In my intention, this "technological ranking" has nothing to do with "artistic ranking". Speaking at a general level, I do not think that a 1-group is better than a 3-group, or viceversa. I have sung in various kinds of group: in my experience the overall quality depends more on competence, skill, care, enthusiasm, than on using/not using technology. 

Anyway we must be aware of the differences: our expectations must be different according to which kind of group we are listening to. The so called "booming bass" is impossible with 0-groups, as well as a high sound pressure from the vocal percussion. Arranging for a 0-group, is quite different a matter from arranging for a 3-group. Similarly, the possibilities and corresponding directions of musical experimentation are quite different for the various kinds of group. 

Finally, note that I have restricted the discussion to live performances. There would be a lot to say on studio recording sessions: in many cases technology has an overwhelming role with respect to voices. But this is another story. 

I hope this reflection will be improved/developed by you. Good a cappella singing to you all, whichever n-group you belong to. 

Replies (7): Threaded | Chronological
on October 1, 2013 12:40pm
Hi Craig, Hi Donald.
(a)Craig. In my message I delimited the context to live performances. I am not aware that distortion or looping were used in the past in live performances, but I may be wrong. If so, thank you for your correction. There is an interesting point in your message: "Also, a singer who is knowledgeable in using his or her mic is capable of changing the effect of their voice on the membrane etc". So the question: is the microphone an instrument? Violinists use their fiddlesticks for playing their violins. Similarly, singers use ther voice for "playing" the microphone membrane. Is it so? In the case of vocal percussion, I would say "yes" without many doubts. In the case of standard soprano lines, I would say "no". So: is the microphone to be considered an "instrument"? As to your question, try on YouTube "Pass me the jazz", by the Real Group (a group I love, by the way). You will find two versions (among the other): Soderlmam session, and another one, put on YT by a user named "johege". Compare them, using good headphones for appreciating the differences. The renditions are rather different. In the first one the sound has been edited afterwards (listen for instance to the unnatural "straight voices" at 1:30 and following seconds): this  is the 2-group version of The Real Group; the performance of the second link gives a picture of "The Real Group" as a 1-group.
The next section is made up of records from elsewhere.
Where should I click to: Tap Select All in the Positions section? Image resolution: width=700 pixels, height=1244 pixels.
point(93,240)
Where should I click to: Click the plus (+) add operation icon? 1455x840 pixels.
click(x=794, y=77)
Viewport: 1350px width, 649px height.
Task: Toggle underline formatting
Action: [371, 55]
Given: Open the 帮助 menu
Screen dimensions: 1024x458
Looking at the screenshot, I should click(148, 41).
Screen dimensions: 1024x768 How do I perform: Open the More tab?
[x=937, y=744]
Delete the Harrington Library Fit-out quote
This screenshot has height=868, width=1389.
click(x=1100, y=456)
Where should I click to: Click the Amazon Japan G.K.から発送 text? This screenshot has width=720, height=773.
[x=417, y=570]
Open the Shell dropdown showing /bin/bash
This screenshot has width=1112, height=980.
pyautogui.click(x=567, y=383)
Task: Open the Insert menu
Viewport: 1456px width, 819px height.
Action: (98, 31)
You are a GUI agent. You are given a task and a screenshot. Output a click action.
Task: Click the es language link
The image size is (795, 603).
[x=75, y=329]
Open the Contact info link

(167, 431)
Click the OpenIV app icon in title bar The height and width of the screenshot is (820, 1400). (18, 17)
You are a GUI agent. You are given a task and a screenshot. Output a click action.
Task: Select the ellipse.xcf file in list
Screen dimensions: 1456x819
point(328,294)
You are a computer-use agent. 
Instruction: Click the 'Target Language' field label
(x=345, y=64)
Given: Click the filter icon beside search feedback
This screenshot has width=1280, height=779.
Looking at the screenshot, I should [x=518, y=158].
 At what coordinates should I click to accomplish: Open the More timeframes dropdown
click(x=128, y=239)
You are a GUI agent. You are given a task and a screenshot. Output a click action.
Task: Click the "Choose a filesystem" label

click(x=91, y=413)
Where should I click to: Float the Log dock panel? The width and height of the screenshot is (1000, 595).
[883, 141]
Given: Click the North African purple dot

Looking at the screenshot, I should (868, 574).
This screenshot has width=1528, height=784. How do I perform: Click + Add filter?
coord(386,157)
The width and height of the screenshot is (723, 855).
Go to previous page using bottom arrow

The group is the same, the difference is in the sound editing: the work of the sound engineer. In the second case, it is absent (or better: i cannot spot it). Please does not take the term "unnatural" above with a negative connotate. It is opposite to "natural", intended as the sound that is produced by voices ONLY.
(a)Donald Traditionally a cappella music with a mild non-vocal percussion is accepted as "a cappella". But probably the purists would argue. I am totally neutral on this subject. Thank you for your comments.